Erhard Ott verwies auf die Diskussionen in der zuständigen Arbeitsgruppe. Das Papier sei in dieser Form nicht akzeptabel. Dahinter stehe die Frage, ob ein "wesentlicher Grundsatz" der Endlagersuche, die "weiße Landkarte", aufgegeben werde. Hubertus Zdebel (Die Linke) sagte hingegen, dass ohnehin keine "weiße Landkarte" existieren würde. Auf der Landkarte sei Gorleben der "schwarze Fleck", an dem sich die Geister schieden. Ohne eine klare Positionierung der Kommission zu Gorleben könne es keinen Neuanfang der Endlagersuche geben, sagte Zdebel.
Niedersachsens Umweltminister Stefan Wenzel (Bündnis 90/Die Grünen) betonte, dass strittige Themen kritisch diskutiert werden müssten. Der Verweis auf politische Mehrheiten sei fehl am Platz, das würde sich erst am Ende entscheiden. Dr. Matthias Miersch (SPD) sagte, die Kommission müsse sich zu Gorleben verhalten. Ob die Kommission eine gemeinsame Haltung entwickle, müsse dann geschaut werden. Ähnlich äußerte sich Klaus Brunsmeier vom BUND. Klar sei, dass das Papier noch nicht die abschließende Position der Kommission darstelle, sagte Brunsmeier.

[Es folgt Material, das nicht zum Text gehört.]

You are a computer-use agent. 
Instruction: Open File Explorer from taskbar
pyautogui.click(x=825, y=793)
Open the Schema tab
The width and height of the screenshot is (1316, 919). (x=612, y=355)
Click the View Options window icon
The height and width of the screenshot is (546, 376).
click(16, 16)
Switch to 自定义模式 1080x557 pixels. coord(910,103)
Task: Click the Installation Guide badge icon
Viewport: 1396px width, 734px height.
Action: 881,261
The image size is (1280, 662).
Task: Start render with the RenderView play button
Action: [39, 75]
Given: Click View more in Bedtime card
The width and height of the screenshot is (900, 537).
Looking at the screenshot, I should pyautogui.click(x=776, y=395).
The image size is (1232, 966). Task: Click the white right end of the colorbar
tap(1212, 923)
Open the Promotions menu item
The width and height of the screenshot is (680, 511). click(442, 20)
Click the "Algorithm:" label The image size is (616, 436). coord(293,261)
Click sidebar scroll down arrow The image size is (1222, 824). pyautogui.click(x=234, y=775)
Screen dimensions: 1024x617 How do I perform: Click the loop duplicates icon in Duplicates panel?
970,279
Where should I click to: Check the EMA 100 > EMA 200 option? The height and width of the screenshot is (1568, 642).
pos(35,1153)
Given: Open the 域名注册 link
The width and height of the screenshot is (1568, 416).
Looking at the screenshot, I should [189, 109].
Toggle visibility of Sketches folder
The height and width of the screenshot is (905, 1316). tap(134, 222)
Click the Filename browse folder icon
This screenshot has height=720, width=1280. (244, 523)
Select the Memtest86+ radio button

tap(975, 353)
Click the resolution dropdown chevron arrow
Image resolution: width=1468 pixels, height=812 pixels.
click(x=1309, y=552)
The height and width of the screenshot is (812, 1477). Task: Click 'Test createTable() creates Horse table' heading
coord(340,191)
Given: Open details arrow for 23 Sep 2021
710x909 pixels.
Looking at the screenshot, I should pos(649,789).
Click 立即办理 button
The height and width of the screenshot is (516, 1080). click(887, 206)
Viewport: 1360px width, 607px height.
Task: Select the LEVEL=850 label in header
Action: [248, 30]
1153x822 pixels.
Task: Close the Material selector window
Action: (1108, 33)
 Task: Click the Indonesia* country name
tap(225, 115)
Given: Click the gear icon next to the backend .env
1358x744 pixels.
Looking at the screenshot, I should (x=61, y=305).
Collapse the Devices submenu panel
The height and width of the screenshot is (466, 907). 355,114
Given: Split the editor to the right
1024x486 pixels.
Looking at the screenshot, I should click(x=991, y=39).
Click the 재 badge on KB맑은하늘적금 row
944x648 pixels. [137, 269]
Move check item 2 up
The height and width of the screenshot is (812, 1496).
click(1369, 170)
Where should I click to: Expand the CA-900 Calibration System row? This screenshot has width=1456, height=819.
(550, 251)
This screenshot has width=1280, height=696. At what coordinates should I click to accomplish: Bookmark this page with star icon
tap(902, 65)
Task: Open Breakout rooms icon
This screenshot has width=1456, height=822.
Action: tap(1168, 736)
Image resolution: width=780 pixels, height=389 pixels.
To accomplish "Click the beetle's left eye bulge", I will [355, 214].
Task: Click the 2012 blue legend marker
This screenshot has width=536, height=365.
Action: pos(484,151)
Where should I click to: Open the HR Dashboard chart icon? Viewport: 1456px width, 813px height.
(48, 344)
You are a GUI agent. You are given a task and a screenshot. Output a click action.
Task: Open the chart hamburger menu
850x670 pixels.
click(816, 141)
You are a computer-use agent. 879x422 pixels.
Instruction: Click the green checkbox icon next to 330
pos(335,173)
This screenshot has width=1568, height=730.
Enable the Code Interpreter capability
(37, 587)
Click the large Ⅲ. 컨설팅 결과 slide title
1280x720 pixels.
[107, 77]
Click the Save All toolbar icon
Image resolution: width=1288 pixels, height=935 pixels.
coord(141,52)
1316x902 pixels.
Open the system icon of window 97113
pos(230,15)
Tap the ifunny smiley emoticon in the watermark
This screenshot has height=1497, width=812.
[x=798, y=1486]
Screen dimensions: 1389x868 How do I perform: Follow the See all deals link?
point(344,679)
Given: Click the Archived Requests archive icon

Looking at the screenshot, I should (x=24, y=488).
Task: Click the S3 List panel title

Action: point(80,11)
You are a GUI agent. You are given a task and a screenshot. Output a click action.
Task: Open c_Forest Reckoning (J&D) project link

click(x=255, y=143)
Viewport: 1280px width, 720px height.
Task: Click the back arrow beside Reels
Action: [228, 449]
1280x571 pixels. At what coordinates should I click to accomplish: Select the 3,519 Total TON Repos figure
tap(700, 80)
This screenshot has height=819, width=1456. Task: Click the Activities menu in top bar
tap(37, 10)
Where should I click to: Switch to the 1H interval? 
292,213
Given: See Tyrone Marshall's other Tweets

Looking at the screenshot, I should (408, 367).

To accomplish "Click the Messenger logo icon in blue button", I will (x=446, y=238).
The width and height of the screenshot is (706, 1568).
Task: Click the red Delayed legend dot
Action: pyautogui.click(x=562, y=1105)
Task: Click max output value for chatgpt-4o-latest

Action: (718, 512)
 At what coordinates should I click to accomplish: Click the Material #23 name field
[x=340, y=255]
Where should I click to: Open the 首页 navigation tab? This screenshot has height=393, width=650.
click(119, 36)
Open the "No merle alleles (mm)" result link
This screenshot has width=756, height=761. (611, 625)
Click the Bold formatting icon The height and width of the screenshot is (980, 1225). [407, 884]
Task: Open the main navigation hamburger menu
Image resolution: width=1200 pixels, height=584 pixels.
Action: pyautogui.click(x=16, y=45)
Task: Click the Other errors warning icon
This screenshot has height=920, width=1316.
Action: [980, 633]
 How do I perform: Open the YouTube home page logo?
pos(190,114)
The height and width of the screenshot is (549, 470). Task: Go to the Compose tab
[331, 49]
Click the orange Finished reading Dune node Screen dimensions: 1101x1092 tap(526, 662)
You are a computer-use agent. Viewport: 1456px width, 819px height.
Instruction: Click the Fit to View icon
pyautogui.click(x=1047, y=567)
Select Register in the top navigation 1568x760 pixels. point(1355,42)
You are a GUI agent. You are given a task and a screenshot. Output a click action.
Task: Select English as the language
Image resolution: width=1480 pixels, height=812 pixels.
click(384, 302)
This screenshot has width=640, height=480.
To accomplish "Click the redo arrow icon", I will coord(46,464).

Michael Müller plädierte eindringlich dafür, sich mit Gorleben lösungsorientiert auseinanderzusetzen. Die Kommission würde ihre Arbeit verfehlen, wenn sie es nicht täte. Die Kunst werde sein, eine für alle "befreiende Lösung" zu finden. "Das wird die Nagelprobe der Kommissionsarbeit sein", sagte Müller. (scr/18.04.2016)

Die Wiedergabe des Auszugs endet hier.